Auch im Entwurf des Sozialministeriums ist die Einführung von solchen Firmenkollektivverträgen neben den Verbandskollektivverträgen vorgesehen. Die praktische Bedeutung der Firmenkollektivverträge würde noch erhöht werden, weil das Ministerium auch eine Ausweitung des zwingenden Inhalts aller Kollektivverträge anstrebt. Heute beschränkt sich die rechtliche Macht der Kollektivvertragspartner auf die unabdingbare Regelung dessen, was Inhalt eines Arbeitsvertrages sein kann. Nach dem Entwurf könnten zusätzlich auch Formvorschriften für den Abschluß von Einzelarbeitsverträgen, Einstellungsgeboten und -verboten, bestimmte betriebliche Angelegenheiten und die

Ausgestaltung des Betriebsrätewesens im Betrieb kollektivvertraglich geregelt werden.
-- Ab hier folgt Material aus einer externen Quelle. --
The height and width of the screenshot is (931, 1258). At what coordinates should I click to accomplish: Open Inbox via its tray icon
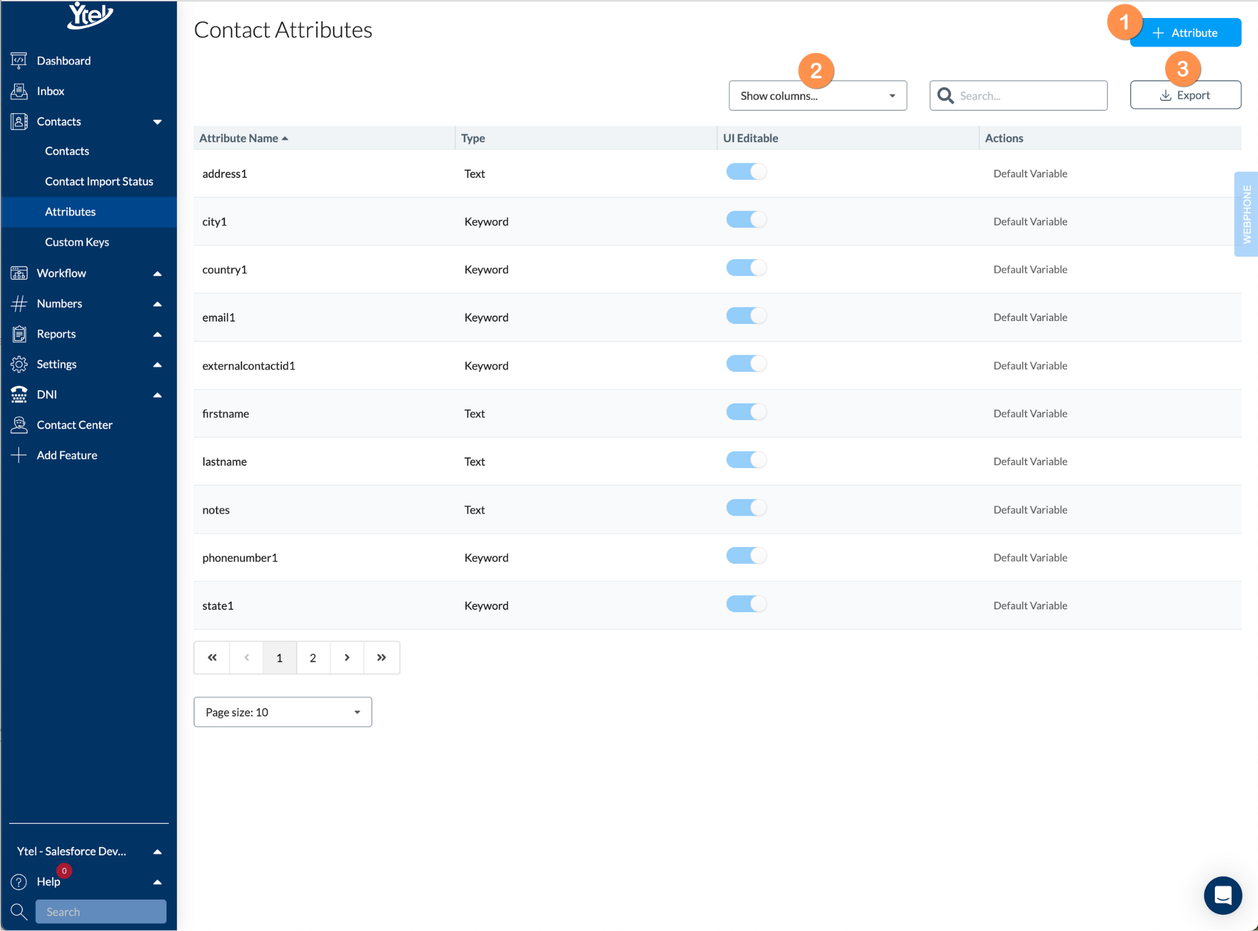(19, 91)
Die Anwendung von Firmenkollektivverträgen würde in Österreich im Bereich der gewerblichen Wirtschaft nicht dazu führen, allfällige Außenseiter mit den anderen Branchenangehörigen gleichstellen zu können oder eine Wahlmöglichkeit zwischen verschiedenen Gewerkschaften herzustellen, sondern im Gegenteil die Herauslösung einzelner Firmen aus dem durch den Kollektivvertrag geschaffenen Ge-samtbranchenrahmen bewirken. Nun zählt es aber zu den ältesten Aufgaben des Kollektivvertrages, eine gewisse Branchenordnung der Arbeitsbedingungen herzustellen. Man spricht daher nicht zu Unrecht von der „Kartellwirkung“ des Kollektivvertrages. Daß auch die Gewerkschaften eine Vereinheitlichung der Arbeitsbedingungen anstreben, zeigt ihre immer wieder erhobene Forderung, die Kollektivvertragslöhne an die tatsächlich gezahlten Löhne anzugleichen.

Ungleiche Partner

Gegen die Zulassung von Firmenkollektivverträgen in Österreich bestehen auch andersgeartete Bedenken. Die Einführung des Kollektivvertrages vor rund einem halben Jahrhundert bezweckte, die damalige untergeordnete Verhandlungsposition des Arbeitnehmers gegenüber seinem Arbeitgeber zu verbessern. Die Herstellung eines nicht nur rechtlichen, sondern auch tatsächlichen Verhandlungsgleichgewichtes wurde dadurch bewirkt, daß die Verhandlungsführung den beiderseitigen Interessenverbänden überantwortet wurde. Der gleiche Gesichtspunkt der Herstellung des Verhandlungsgleichgewichts läßt es aber für bedenklich erscheinen, den Arbeitgeber — von einzelnen Ausnahmefällen abgesehen — zum Verhandlungspartner der Gewerkschaft zu machen. Der Gewerkschaftsbund und seine Untergliederungen zählen heute zu den mächtigsten Einrichtungen Österreichs. Er entsendet seine Vertreter nicht nur in die Paritätische Kommission, in der neben den Lohnfragen auch Preisanträge einzelner Firmen entschieden werden, sondern ebenso in andere wichtige Institutionen, wie zum Beispiel die ERP-Kreditkommission. Unter den heute bestehenden Verhältnissen wird sich daher ein einzelner Unternehmer in seinen Beziehungen zur Gewerkschaft in einer unterlegenen Rolle befinden. Dem Gesetzgeber kommt aber die Aufgabe zu, wie man heute in Ablehnung der altliberalen Auffassung betont, das Verhandlungsgleichgewicht nicht nur formal herzustellen, sondern auch zu seiner tatsächlichen Verwirklichung beizutragen. Die Zulässigkeit von Firmenkollektivverträgen wäre unter Berücksichtigung der Realitäten unserer Zeit ein Schritt gegen diese Verpflichtung.